- What you will do:
A faithful transcript of all the lines below, with no pictures, is the goal here.

=== The data ===

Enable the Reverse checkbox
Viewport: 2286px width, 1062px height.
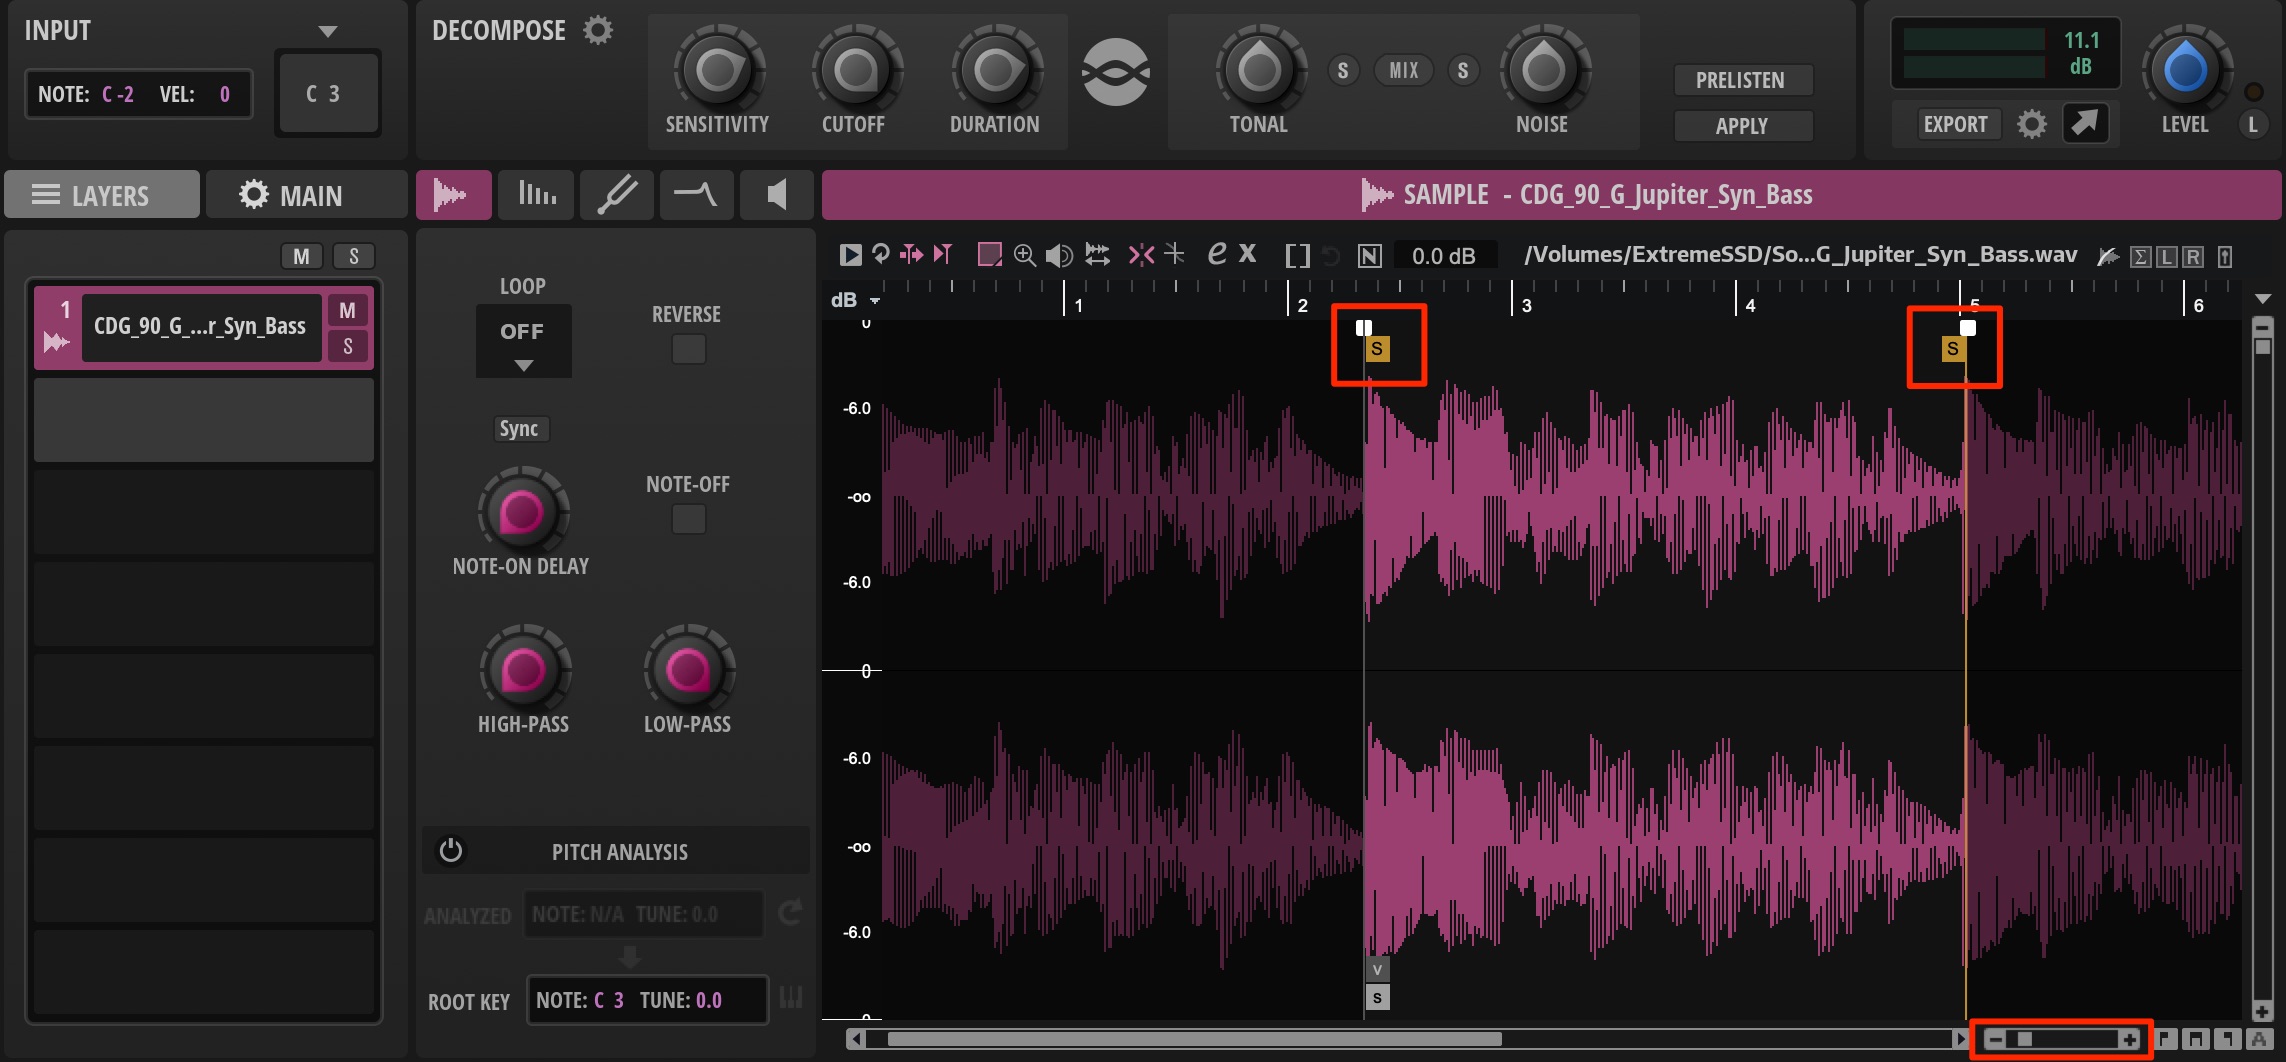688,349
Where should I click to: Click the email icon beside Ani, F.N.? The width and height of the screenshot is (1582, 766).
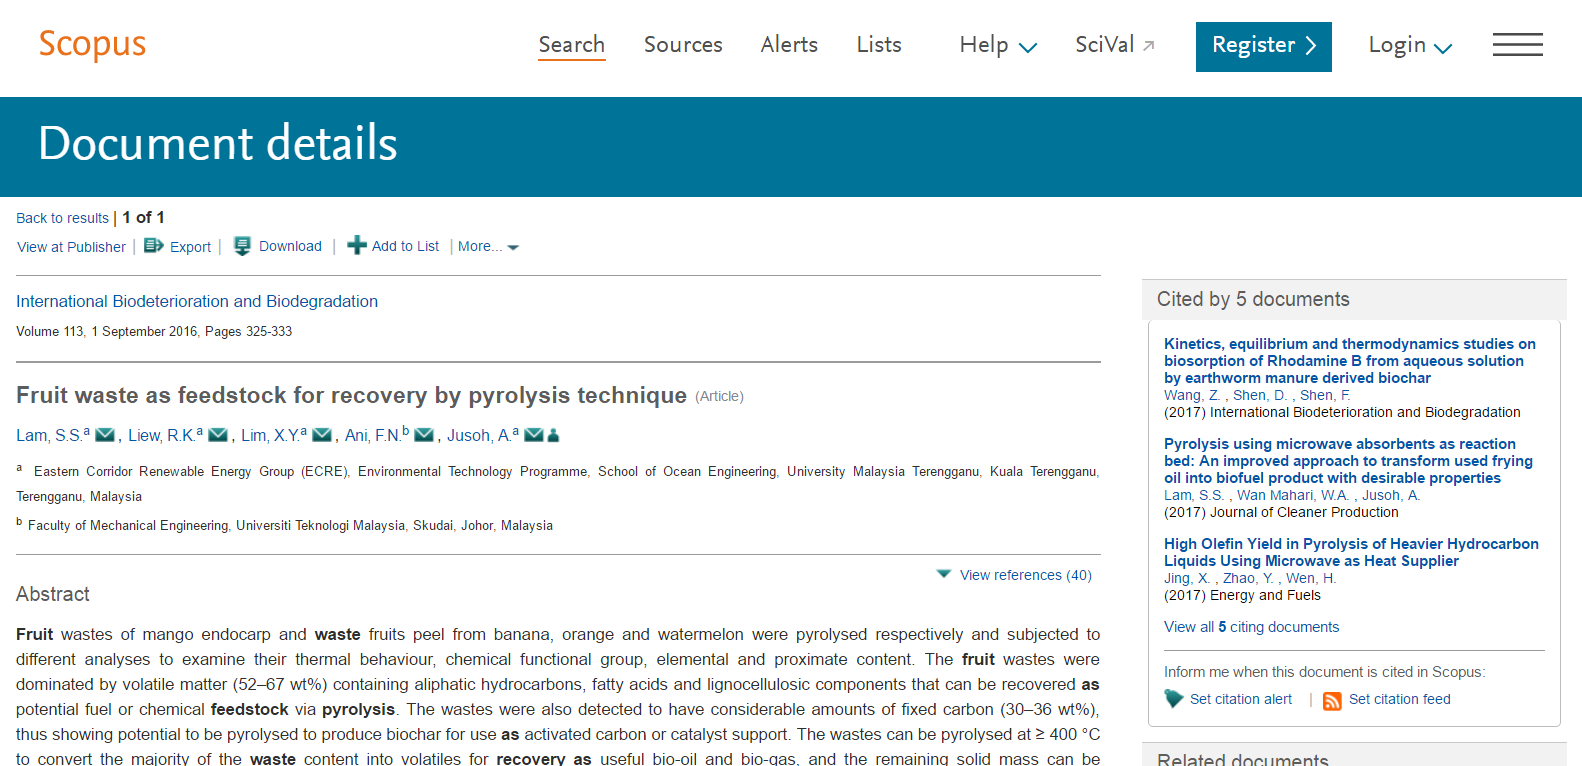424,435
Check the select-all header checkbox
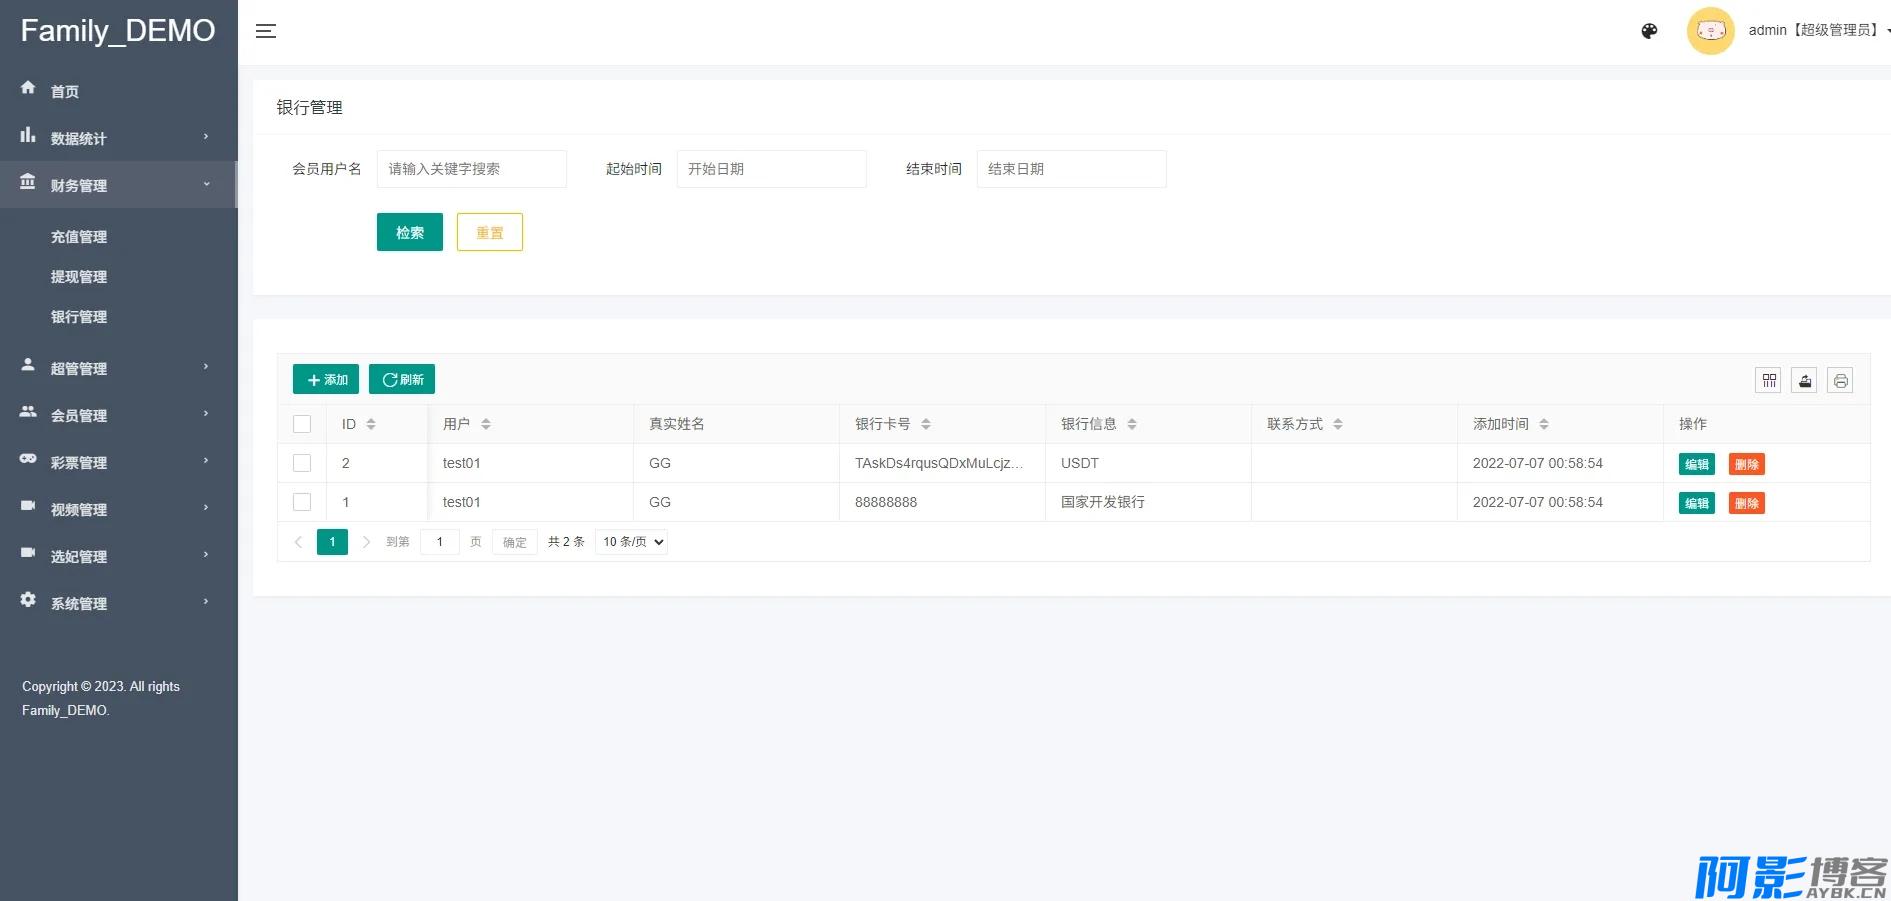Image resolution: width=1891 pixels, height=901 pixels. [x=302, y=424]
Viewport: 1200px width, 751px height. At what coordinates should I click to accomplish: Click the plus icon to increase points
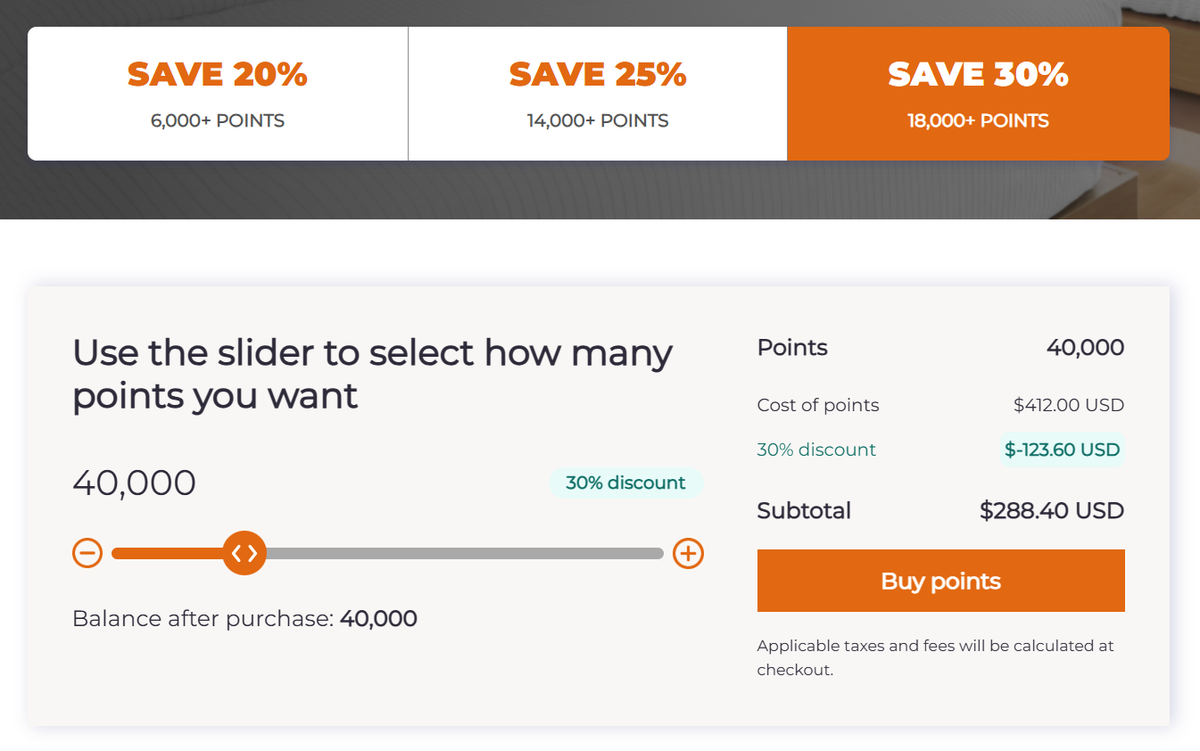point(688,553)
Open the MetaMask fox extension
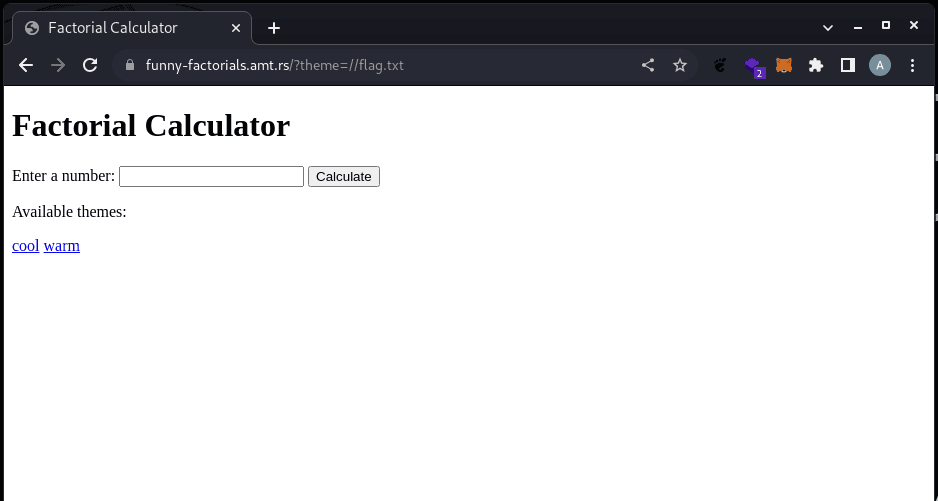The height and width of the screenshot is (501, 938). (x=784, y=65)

===

- Result for this task:
Enable the Reverse checkbox
Viewport: 2286px width, 1062px height.
688,349
Where should I click to: Click the email icon beside Ani, F.N.? The width and height of the screenshot is (1582, 766).
424,435
Check the select-all header checkbox
Image resolution: width=1891 pixels, height=901 pixels. [x=302, y=424]
Viewport: 1200px width, 751px height. At what coordinates should I click to accomplish: Click the plus icon to increase points
point(688,553)
Open the MetaMask fox extension
The height and width of the screenshot is (501, 938). (x=784, y=65)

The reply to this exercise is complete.